- Occupations: Actress, character comedian, voice-over artist

= Eirlys Bellin =

British actor and comedian

Eirlys Bellin is a Welsh actress, character comedian and voice-over artist from Cowbridge in South Wales.

Bellin trained at the University of Edinburgh and the Mountview Academy of Theatre Arts. She has been a regular on the London circuit starring in character comedy shows like Spank! And Something for the Weekend. In her hit debut solo show Eirlys Bellin: Reality Check, she performed as Welsh celebrity wannabe Rhian Davies at Holyrood, Edinburgh, Edinburgh in 2007, which spawned many reviews in her favour. Her 2010 Edinburgh Show Unaccustomed As I Am was directed by Logan Murray.

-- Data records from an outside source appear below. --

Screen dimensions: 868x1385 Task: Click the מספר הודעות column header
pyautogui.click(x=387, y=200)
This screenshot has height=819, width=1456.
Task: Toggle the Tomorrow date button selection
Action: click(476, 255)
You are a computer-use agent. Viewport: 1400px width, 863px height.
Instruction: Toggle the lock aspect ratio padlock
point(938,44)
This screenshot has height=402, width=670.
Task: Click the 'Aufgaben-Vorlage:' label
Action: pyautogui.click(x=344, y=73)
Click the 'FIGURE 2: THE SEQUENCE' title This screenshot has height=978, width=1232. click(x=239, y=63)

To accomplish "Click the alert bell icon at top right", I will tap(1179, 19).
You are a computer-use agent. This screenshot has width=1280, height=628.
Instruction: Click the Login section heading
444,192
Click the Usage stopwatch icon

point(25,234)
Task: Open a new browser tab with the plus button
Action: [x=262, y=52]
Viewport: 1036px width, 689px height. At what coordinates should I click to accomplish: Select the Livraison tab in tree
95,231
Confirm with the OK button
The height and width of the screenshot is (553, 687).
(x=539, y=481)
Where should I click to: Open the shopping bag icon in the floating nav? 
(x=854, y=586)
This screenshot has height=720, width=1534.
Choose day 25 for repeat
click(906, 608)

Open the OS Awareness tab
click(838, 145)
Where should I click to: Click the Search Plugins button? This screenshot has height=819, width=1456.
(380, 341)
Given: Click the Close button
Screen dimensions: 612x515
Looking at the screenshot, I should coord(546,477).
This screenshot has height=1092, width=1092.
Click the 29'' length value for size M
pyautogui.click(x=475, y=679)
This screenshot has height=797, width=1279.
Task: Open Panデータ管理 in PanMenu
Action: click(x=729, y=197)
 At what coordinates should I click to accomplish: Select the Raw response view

Bellin was also a semi-finalist in Funny Women Awards at the Manchester Comedy Festival.

==Television roles==

Television
| Year | Title | Role | Notes |
| 2000 | The Magic Paintbrush: A Story from China | Girl | Voice |
| 2005 | Doctor Who | Bev | Episode: Father's Day |
| 2008 | High Hopes | Ffion | Episode: Saturday Night and Sunday Morning |
| ? | Herio’r Ddraig |  |  |
| ? | Pobol y Cwm |  |  |
| ? | A470 |  |  |
| ? | Teledu Eddie |  |  |
| 2014 | Stella | Reporter | 'Christmas Special' |

==Other appearances==
- Stardust (BBC Radio 4)
- Hole (BBC Radio 4)
- Pips (BBC Radio 4)
- A Traveller in Time (BBC Radio 4)
- Tower (BBC Radio 4)
- Truth or Dare (BBC Radio Wales)
- Bob the Builder (S4C)
- Sabrina, the Animated Series (S4C)

In 2008, she featured in A Complete History of My Sexual Failures (Chris Waitt, Warp X), and also directed children's animation series Raymond (VSI for TV Toonland).